That's because they don't know what to build that will be a successful product, so they essentially try to brute force this question of "what to build" by trying different ideas quickly and see which one will stick. And in this quick iteration loop people just throw bunch of stuff together to make something and once that something gains traction they will keep piling on top of that shaky foundation.
Especially true when you're paying for neither hardware nor labor.
Writing inefficient client-side software, whether it's desktop or webshit, makes the customers / users pay for the hardware, and pay with their time.
I think the era of "poor software for fantastic hardware" is coming to an end.
UI development is an even more special case here. The customer buys the machine which runs the code, not the company. So sadly "good enough" is the standard.
One example for me here is the "switch product option" button on Amazon listings (e.g. switch green to blue color, smaller to larger model). On my phone this sometimes takes >5 seconds to properly load. Horribly optimised.
This is one of the most alienating things about the modern software engineering industry. Someone who grew up just fucking around with computers since they were 5 is supposedly now on even footing with someone who took a 16 week bootcamp and a Claude subscription and has never seen a terminal before.
I was at a drum and bass show recently and talked to one of the other people there. It was obvious I didn't really listen to that much drum and bass as I couldn't name anybody except the most popular artists. You see peoples' reactions change slightly when they discover you are not really part of their music scene - you're an outsider, or a tourist, or even a poser. That's not even a problem, that's just the way subcultures are - you've either lived and breathed that way of life, or not.

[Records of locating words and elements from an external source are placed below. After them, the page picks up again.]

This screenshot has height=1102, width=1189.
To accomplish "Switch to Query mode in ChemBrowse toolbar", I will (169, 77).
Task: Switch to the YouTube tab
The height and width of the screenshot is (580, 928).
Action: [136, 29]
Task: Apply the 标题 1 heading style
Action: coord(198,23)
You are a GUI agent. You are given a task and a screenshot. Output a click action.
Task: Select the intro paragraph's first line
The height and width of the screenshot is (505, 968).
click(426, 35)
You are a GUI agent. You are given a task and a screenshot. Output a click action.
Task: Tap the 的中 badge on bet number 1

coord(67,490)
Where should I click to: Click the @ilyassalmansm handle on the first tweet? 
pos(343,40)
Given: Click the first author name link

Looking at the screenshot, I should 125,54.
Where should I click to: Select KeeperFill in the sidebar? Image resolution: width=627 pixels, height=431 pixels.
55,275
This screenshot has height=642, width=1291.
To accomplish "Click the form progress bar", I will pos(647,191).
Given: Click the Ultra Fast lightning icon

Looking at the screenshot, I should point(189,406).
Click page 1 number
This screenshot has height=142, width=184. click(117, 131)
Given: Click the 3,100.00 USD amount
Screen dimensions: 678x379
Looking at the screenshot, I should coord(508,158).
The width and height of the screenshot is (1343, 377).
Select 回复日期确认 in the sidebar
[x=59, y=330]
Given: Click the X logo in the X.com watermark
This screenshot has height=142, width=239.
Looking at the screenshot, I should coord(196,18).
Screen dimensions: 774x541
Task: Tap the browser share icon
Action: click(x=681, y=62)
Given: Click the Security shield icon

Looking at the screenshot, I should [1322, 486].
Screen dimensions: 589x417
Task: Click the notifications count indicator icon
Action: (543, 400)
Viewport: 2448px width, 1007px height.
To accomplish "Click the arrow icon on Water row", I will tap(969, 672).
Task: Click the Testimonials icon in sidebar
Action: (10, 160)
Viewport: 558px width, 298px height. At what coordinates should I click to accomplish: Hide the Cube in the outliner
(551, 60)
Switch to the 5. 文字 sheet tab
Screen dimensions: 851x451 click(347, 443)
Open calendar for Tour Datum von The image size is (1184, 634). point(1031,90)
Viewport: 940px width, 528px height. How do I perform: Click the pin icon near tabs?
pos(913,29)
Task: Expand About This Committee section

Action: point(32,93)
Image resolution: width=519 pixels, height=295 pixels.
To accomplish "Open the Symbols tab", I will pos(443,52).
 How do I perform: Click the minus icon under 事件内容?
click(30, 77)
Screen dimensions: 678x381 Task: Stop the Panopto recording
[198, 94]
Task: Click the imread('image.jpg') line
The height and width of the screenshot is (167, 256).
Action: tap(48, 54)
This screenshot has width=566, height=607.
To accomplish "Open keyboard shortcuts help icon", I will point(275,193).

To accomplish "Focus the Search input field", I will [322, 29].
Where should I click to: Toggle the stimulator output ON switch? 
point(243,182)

What LLMs are doing is they are automating the manufacture of posers and cultural appropriators at scale - you don't really understand the nooks and crannies of this territory, you never actually lived on IRC or in the bash terminal - but you can sure wave around these oversimplified maps of the territory with all the back alleys and laneways missing, and use your pocket book of translated phrases to pose as a native.
> My general sense is that nobody understands how React works under the hood. The answer I get when I ask questions is generally just "don't worry about it".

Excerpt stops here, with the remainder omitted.